- Citizenship: American
- Occupation: Lobbyist

= Ana Cruz =

American lobbyist

Ana Cruz is an American lobbyist at Ballard Partners in Tampa, Florida. She was the first Hispanic executive director of the Florida Democratic Party and was a spokesperson for Hillary Clinton’s presidential campaigns in 2008 and 2016. Cruz is known as “Tampa’s First Lady”, partner of Tampa Mayor, Jane Castor.

== Lobbying career==
Cruz is a managing partner at Ballard Partners, Florida's largest lobbying firm. As a lobbyist, she has sought to build coalitions between government and businesses, professional sports teams, hospitals and technology companies. Cruz worked to attract technology startups to Tampa. She lobbied for Verizon’s integration of their FTTP technology in Tampa and Hillsborough County in 2006 and for Uber ride-sharing to be permitted in the Tampa area and securing federal funding for 'Connected Vehicles' in Tampa. Cruz is assigned by her firm to direct government affairs in Washington D.C. where she worked with the Biden administration on implementing progressive policies.

== Political career ==
Cruz managed her first campaign and worked various staff positions for Bill Clinton, Al Gore and Senator Bill Nelson. Cruz was the executive director of the Florida Democratic Party for two years, the youngest person and first Hispanic person in the role.

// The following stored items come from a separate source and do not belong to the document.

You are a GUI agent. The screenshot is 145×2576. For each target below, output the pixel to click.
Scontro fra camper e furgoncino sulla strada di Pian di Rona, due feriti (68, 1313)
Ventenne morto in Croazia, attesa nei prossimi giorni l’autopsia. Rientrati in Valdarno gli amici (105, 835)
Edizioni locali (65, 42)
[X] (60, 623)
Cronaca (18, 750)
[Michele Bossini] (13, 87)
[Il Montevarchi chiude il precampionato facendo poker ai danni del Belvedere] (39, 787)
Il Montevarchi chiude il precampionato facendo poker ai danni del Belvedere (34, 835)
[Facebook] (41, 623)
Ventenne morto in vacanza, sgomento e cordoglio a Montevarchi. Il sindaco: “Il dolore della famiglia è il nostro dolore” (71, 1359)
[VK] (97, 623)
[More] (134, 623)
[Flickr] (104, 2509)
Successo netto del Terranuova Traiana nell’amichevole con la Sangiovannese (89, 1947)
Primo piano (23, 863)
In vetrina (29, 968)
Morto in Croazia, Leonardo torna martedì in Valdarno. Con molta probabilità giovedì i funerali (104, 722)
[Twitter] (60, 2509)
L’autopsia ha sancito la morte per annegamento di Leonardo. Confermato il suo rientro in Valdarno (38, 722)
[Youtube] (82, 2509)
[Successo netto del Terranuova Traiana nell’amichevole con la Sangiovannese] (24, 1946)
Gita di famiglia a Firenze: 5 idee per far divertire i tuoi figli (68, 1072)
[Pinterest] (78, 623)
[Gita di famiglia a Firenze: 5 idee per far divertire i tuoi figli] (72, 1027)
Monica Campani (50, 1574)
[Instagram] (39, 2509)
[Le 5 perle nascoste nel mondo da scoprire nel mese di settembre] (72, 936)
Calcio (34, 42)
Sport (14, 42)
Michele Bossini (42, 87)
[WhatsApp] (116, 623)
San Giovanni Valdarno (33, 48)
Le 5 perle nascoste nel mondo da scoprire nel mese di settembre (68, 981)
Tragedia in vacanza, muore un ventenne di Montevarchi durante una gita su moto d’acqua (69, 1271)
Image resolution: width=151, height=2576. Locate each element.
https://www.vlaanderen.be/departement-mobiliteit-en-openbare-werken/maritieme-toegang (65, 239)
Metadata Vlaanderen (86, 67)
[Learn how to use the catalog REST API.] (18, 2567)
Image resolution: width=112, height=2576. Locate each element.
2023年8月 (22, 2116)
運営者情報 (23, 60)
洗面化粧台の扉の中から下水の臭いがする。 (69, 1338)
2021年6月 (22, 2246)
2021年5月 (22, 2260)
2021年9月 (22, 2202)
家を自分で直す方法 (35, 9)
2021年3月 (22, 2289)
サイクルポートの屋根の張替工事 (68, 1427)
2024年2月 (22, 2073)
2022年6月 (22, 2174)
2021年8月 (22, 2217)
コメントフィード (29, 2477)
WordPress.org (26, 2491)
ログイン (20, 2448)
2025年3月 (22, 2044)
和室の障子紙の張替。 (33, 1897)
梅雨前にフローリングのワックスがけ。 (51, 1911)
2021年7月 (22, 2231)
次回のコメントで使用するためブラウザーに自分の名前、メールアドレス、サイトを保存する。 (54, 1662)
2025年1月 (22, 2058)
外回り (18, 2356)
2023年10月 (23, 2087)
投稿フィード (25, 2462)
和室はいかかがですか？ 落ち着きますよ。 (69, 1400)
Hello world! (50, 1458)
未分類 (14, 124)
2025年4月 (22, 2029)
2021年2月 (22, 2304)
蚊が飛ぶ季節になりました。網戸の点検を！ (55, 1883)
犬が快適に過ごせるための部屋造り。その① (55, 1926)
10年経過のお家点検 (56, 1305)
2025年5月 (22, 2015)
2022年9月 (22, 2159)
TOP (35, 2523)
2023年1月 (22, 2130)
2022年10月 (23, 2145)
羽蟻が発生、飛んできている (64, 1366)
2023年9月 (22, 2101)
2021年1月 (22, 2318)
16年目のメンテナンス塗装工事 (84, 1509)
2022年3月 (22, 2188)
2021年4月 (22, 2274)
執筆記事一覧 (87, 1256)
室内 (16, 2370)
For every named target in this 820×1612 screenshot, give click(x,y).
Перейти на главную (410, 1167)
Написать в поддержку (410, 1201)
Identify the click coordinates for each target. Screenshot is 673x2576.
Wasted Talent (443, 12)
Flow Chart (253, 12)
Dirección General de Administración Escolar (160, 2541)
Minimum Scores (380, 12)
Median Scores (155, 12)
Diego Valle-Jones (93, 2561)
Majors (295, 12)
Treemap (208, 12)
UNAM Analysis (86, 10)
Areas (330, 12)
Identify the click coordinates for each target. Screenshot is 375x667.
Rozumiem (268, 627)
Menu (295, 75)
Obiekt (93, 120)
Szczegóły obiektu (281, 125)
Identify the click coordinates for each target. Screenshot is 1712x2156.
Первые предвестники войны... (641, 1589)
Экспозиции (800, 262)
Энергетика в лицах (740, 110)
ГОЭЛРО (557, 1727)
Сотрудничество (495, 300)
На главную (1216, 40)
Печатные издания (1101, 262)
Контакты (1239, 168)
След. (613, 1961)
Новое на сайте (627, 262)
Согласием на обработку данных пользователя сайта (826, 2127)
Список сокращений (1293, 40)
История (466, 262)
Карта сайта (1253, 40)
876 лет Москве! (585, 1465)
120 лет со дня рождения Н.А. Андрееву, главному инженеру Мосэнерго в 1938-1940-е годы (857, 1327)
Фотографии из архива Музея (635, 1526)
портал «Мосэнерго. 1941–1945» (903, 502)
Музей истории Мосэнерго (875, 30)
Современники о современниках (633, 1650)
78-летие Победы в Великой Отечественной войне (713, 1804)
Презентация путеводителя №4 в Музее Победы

Cruz was a Hillary Clinton campaign spokesperson in 2008 and 2016, and a Joe Biden campaign advisor in 2020, on the DNC’s convention platform committee as a representative for Joe Biden.

== Committees and awards ==
Cruz is on the board of the Greater Tampa Bay Chamber of Commerce, the Athena Society, the 51st Super Bowl committee. Cruz was included in "Florida's Top 100 Most Influential" by Florida Politics Magazine in 2020 and 2021.